Similarly, the second order derivative $\nabla^{2} f(\mathbf{W}_{\mathcal{S}})$ is the Hessian of the loss function $\mathcal{L}$ with respect to the parameters $\mathbf{W}_{\mathcal{S}}$.
$$
\begin{align}
\nabla^{2} f(\mathbf{W}_{\mathcal{S}})
&= - \nabla^{2} \mathcal{L}\left( \mathcal{D}, \mathbf{W}|{\mathbf{W}_{\mathcal{S}}} \right)
\end{align}
$$
The second order derivative $\nabla^{2} f(\mathbf{W}_{\mathcal{S}})$ evaluated at $W_{\mathcal{S}}$ is not free to compute.

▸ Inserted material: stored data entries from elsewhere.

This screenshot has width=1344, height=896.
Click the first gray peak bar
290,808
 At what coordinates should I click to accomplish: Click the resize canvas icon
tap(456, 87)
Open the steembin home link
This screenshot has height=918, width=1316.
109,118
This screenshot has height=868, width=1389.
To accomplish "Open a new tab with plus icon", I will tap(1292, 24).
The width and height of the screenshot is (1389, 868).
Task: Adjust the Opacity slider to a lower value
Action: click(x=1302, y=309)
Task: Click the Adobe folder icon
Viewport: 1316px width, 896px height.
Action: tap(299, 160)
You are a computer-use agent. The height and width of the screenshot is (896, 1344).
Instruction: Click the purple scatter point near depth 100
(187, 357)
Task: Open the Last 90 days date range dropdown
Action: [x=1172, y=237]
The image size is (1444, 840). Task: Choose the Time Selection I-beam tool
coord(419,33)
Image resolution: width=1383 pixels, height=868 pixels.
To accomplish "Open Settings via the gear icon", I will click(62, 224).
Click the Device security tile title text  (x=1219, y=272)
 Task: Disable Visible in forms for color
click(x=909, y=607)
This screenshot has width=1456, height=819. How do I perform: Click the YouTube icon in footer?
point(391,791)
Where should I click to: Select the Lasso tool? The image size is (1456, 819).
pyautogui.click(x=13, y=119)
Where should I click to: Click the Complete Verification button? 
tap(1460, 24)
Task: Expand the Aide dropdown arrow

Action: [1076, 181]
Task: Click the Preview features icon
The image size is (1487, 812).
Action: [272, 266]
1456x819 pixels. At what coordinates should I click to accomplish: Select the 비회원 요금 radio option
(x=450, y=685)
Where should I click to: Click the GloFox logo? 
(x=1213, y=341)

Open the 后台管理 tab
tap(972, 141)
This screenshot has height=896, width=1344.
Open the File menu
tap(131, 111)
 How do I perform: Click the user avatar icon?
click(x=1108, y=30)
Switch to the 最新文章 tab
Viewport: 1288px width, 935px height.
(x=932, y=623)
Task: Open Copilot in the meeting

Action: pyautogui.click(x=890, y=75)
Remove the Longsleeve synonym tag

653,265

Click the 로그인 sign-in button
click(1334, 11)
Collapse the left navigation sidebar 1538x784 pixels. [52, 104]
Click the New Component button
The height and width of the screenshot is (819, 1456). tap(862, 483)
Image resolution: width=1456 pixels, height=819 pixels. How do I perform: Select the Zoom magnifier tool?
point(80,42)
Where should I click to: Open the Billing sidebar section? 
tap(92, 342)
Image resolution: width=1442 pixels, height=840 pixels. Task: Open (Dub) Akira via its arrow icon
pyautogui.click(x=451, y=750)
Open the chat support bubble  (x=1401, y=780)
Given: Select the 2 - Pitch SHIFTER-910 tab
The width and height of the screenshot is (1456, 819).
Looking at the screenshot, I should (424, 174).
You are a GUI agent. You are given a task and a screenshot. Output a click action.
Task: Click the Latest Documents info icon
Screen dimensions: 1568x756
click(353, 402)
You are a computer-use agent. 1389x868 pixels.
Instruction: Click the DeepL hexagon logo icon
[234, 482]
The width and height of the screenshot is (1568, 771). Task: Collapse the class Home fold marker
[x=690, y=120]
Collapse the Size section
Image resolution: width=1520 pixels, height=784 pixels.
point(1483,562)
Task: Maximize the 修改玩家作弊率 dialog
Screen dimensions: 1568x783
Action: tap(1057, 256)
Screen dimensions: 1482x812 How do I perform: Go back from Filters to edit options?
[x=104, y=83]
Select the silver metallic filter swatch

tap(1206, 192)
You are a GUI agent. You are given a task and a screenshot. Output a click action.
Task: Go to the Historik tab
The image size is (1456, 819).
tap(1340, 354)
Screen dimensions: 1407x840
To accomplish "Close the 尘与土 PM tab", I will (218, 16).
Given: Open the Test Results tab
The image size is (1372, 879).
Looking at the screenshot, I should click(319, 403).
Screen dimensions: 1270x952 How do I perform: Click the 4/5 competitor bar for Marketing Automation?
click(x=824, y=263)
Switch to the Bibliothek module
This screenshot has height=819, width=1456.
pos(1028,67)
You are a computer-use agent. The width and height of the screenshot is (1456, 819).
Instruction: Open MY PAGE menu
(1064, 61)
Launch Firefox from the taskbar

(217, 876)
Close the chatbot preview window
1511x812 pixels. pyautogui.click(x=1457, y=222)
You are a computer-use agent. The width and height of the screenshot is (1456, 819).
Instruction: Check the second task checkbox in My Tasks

So usually we only take the first order derivative term in the Taylor expansion for approximation.
Thus, we have
$$
\begin{align}
f(0) \approx - \nabla \mathcal{L}\left( \mathcal{D}, \mathbf{W}|{\mathbf{W}_{\mathcal{S}} = W_{\mathcal{S}}} \right) W_{\mathcal{S}}
\end{align}
$$
and the importance of the group of parameters $\mathbf{W}_{\mathcal{S}}$ can be approximated as
$$
\begin{align}
\mathcal{I}(\mathbf{W}_{\mathcal{S}})
&= \left( f(0) \right)^{2} \\
&\approx \left( \nabla \mathcal{L}\left( \mathcal{D}, \mathbf{W}|{\mathbf{W}_{\mathcal{S}} = W_{\mathcal{S}}} \right) W_{\mathcal{S}} \right)^{2}
\end{align}
$$
Note that this is just the square of a dot product between the vector of gradient with respect to the group of parameters $\mathbf{W}_{\mathcal{S}}$ and the vector of the values of the group of parameters $\mathbf{W}_{\mathcal{S}}$, which is straightforward to compute.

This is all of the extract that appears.